Adaptive circuits are well known and used in a variety of applications. One well-known example of an adaptive circuit is the feed forward amplifier (“FFA”). In order to achieve linearity in a feed forward amplifier, careful control of the amplifier circuitry is required. In particular, in FFAs two or more gain and phase adjusters are often employed and the taps of each of these adjusters are carefully steered to achieve linearity through the amplifier.
Within the art of FFAs, it is known to use detector-controller circuits, one for each gain-and-phase adjuster.
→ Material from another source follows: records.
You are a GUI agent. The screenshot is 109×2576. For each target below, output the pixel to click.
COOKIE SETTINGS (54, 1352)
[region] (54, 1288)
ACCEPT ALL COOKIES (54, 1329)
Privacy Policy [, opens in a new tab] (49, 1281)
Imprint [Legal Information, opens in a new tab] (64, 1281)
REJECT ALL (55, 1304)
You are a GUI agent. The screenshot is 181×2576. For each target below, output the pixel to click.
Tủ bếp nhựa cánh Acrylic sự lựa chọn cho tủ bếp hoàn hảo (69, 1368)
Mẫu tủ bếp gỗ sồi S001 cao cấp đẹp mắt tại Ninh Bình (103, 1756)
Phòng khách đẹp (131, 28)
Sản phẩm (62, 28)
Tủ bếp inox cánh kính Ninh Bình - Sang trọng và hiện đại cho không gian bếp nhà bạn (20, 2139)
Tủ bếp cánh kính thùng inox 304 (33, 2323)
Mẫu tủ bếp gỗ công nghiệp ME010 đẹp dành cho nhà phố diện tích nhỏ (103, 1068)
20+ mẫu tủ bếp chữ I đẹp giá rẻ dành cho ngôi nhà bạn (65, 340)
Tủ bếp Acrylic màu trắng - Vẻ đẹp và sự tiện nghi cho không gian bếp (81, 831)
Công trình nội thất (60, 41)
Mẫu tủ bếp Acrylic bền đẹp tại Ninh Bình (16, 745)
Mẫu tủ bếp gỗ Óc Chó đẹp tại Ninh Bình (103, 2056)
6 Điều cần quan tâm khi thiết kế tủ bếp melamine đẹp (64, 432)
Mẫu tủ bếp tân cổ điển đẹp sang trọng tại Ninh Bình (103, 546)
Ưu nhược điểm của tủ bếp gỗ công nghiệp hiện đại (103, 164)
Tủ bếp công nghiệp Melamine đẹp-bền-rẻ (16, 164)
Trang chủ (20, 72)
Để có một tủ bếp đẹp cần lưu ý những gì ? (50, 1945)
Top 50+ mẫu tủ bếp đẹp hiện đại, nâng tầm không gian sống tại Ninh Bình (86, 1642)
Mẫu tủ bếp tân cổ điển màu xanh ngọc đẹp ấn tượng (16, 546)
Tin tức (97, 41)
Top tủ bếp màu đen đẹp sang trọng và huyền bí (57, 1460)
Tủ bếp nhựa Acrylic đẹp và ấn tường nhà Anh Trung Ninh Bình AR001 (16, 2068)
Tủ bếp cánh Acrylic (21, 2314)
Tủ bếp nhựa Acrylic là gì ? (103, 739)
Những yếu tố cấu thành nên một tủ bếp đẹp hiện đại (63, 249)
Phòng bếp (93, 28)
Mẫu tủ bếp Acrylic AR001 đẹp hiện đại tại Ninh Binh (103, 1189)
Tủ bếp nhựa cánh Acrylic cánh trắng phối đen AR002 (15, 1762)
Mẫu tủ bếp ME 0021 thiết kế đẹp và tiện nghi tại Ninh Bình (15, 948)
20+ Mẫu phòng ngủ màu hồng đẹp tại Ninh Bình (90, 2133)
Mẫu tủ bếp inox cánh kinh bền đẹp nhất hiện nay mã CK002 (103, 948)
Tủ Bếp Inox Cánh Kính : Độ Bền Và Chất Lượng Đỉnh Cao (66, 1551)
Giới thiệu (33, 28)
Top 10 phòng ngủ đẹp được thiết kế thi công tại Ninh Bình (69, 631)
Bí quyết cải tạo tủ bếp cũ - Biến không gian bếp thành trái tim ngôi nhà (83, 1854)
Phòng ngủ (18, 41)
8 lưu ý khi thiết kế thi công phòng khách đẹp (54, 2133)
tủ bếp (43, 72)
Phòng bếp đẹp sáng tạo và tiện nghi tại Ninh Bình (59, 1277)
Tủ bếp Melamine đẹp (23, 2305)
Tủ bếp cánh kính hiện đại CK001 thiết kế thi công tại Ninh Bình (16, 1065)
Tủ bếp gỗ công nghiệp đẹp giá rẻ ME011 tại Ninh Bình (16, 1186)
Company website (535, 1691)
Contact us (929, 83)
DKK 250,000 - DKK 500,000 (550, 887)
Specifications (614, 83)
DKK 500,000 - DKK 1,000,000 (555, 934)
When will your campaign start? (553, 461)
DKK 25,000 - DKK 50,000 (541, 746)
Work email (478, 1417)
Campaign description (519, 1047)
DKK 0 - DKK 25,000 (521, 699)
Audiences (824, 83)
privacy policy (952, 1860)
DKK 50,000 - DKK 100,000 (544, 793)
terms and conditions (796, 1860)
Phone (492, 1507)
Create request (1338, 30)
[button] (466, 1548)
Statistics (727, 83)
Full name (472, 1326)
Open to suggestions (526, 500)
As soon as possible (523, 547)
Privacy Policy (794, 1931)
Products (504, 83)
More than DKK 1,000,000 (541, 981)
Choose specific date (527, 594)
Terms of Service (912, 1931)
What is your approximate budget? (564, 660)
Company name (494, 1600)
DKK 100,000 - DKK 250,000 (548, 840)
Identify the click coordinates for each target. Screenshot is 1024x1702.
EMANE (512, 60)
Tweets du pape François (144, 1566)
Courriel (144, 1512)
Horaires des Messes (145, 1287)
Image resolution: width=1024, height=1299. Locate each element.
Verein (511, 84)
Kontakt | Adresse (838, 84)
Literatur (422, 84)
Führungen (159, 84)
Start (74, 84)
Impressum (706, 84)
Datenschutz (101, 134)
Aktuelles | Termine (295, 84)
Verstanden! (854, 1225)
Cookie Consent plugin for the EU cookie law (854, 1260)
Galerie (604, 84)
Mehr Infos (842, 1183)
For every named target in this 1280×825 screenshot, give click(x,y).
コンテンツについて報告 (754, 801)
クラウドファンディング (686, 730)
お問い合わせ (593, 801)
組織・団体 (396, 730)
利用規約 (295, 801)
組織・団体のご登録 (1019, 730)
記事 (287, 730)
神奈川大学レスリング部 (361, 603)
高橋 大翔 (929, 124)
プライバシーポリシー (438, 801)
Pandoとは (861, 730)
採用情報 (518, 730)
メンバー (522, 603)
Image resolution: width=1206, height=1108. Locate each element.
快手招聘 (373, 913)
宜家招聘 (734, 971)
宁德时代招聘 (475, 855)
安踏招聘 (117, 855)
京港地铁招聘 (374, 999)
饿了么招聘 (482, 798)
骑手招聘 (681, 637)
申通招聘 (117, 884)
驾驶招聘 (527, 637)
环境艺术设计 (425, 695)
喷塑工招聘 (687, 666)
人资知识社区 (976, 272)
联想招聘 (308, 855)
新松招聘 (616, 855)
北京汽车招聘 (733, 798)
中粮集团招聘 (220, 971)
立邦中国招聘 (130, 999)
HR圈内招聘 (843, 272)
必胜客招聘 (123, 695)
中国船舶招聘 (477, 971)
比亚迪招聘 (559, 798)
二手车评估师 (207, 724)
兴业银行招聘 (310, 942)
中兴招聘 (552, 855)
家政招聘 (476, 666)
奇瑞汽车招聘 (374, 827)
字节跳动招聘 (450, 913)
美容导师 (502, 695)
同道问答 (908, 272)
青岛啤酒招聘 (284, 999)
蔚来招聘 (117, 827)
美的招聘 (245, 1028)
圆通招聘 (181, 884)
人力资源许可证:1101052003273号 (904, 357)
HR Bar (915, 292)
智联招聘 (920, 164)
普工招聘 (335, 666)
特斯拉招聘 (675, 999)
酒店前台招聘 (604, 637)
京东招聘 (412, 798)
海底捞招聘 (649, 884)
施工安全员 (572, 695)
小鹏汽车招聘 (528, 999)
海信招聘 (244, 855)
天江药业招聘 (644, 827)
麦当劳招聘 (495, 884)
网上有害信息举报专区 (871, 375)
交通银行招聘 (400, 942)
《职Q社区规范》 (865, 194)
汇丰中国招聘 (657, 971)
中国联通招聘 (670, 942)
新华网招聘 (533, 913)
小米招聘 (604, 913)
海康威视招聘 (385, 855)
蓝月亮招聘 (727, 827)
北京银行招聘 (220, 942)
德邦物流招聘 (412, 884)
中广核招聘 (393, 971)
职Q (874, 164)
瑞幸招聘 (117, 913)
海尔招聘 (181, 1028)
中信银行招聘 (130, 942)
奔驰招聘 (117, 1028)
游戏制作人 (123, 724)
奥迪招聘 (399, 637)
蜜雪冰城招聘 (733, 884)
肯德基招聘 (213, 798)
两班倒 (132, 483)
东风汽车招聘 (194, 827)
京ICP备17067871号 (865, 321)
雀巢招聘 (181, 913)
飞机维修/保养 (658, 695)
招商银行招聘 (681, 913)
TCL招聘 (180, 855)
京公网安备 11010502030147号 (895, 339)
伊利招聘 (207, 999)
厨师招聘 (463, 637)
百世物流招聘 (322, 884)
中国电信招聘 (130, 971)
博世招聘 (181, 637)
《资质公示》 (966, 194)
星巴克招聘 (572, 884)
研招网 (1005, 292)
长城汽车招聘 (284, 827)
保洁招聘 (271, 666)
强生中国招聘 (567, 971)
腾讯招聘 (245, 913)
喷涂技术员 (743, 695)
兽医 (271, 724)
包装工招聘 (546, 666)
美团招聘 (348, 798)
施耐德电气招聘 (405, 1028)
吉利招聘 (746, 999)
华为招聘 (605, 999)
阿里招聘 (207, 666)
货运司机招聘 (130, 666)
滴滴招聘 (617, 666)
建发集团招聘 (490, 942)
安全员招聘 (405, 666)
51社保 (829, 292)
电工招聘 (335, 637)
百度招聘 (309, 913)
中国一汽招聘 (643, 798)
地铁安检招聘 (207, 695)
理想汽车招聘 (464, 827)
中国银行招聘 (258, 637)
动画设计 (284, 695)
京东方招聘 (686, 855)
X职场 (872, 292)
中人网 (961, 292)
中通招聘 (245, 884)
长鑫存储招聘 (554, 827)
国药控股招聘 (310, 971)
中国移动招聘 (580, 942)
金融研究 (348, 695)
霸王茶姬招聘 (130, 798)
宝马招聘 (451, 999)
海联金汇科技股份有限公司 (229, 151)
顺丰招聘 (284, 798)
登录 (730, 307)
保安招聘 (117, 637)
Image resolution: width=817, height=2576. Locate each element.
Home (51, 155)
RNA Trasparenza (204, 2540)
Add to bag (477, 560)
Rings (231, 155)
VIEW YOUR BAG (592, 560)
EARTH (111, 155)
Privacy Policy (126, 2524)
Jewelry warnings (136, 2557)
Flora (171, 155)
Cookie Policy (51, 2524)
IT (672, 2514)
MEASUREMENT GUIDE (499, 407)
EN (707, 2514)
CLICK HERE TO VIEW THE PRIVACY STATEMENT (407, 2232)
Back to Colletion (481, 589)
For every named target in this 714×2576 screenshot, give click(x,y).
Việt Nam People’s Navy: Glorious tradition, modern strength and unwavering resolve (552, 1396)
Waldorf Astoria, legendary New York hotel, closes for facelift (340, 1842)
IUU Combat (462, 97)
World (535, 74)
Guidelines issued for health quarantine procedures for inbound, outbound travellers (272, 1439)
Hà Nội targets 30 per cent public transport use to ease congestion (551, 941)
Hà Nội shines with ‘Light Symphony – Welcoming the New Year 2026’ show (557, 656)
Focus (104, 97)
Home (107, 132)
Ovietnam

Each detector-controller circuit is operable to steer the taps of its respective gain-and-phase adjuster in the FFA so that the main amplifier and correctional amplifier can properly cooperate in order to reduce error introduced by the main amplifier and, should a pilot tone be used in the FFA, to also reduce the output residue of the pilot tone injected prior to the main amplifier.
In certain prior art detector-controller circuits, once the detector portion of the detector-controller circuit has indicated that the associated controller portion should make an adjustment, the controller arbitrarily steers the taps of the gain-and-phase adjuster in a direction to either increase or decrease the input to the tap, without knowing which of an increase or decrease will actually achieve the desired effect. In order to verify whether the controller steered the tap in the correct direction (e.g., to increase the signal to the tap), after the correction has been applied the detector circuit ascertains whether the direction of the variation brought about the desired effect, and, if so, instructs the controller circuit to continue steering in the same direction, if necessary. If, however, the detector circuit ascertains that the steering direction brought about an undesired result, then the detector instructs to the controller to try steering the tap in the opposite direction (e.g., to decrease the signal to the tap).
In the prior art, each detector-controller circuit works independently of each other, and therefore, achieving convergence towards an optimum level for each tap of each adjuster can be difficult. For example, rapid changes in the strength of the input signal being amplified by the FFA can make it difficult for the detector-controller circuits to respond quickly enough to converge the tap levels of each gain-and-phase adjuster towards the respective optimum levels. Furthermore, the adjustment of one tap of a gain-and-phase adjuster can disrupt an optimum or near optimum input level achieved at another tap, therefore cascading disruptions through all of the taps.
The inventor of the present invention also believes that a further problem is that such prior art controller circuits can sometimes result in taps being steered to levels that are levels corresponding to local minima for the input signal, missing a global optimum for the input signal.